Prompt:
Rescale the lines from the line containing "This screenshot has height=513, width=1568." up to and including the line containing "[x=929, y=522]", reproducing every line, requests included, and multiplying each coordinate in the answers by 2.15, rounded to whole numbers with halves rounded up. Give only these lines.

Listed records:
***

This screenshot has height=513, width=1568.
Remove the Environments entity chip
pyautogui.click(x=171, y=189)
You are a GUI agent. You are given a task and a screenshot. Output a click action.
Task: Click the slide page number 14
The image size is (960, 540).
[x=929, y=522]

***

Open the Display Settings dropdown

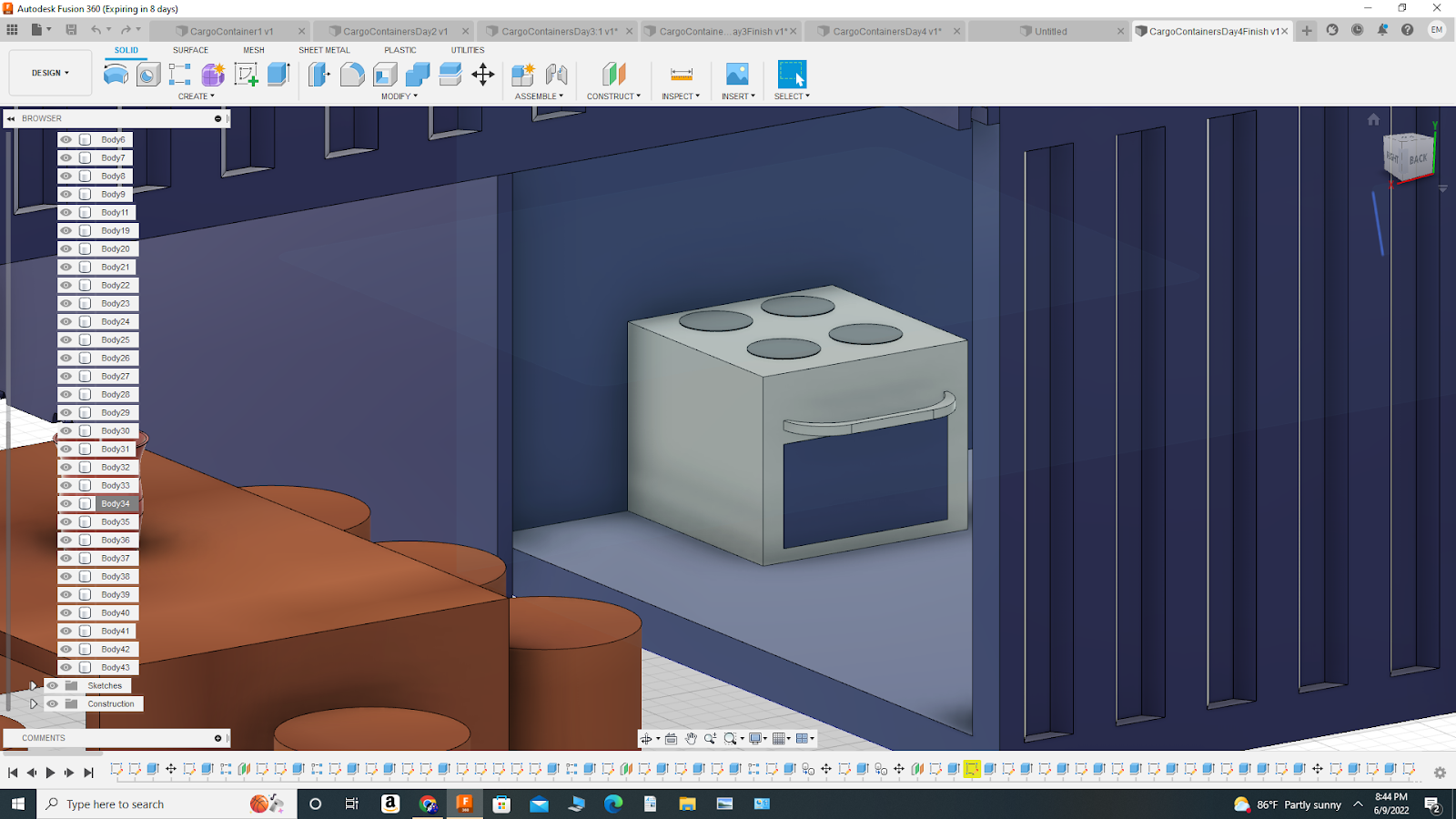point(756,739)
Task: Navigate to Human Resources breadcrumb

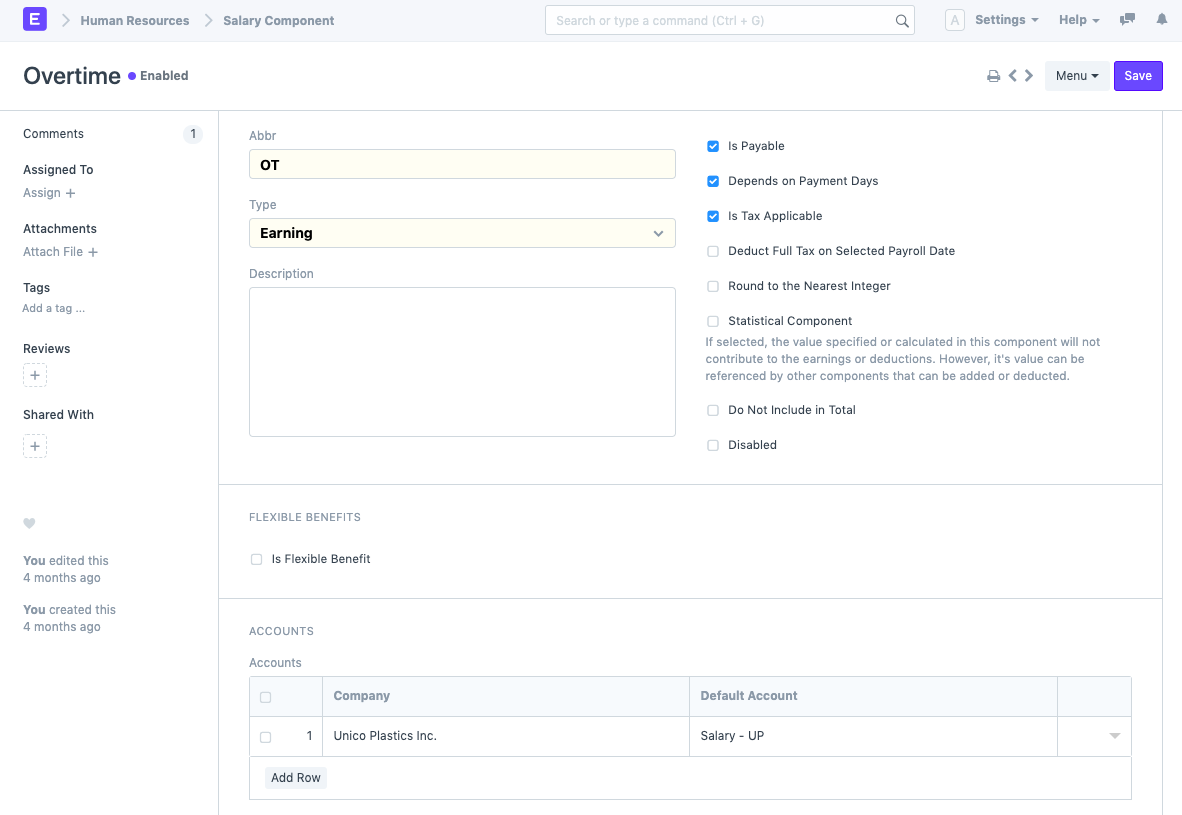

***

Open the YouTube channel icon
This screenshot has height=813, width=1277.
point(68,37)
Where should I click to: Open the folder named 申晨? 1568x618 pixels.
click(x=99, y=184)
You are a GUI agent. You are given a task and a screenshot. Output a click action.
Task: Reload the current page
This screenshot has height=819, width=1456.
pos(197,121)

***

Solution for this task:
This screenshot has height=513, width=1568.
Remove the Environments entity chip
pyautogui.click(x=368, y=406)
You are a GUI agent. You are given a task and a screenshot. Output a click action.
Task: Click the slide page number 14
The image size is (960, 540).
[x=1997, y=1122]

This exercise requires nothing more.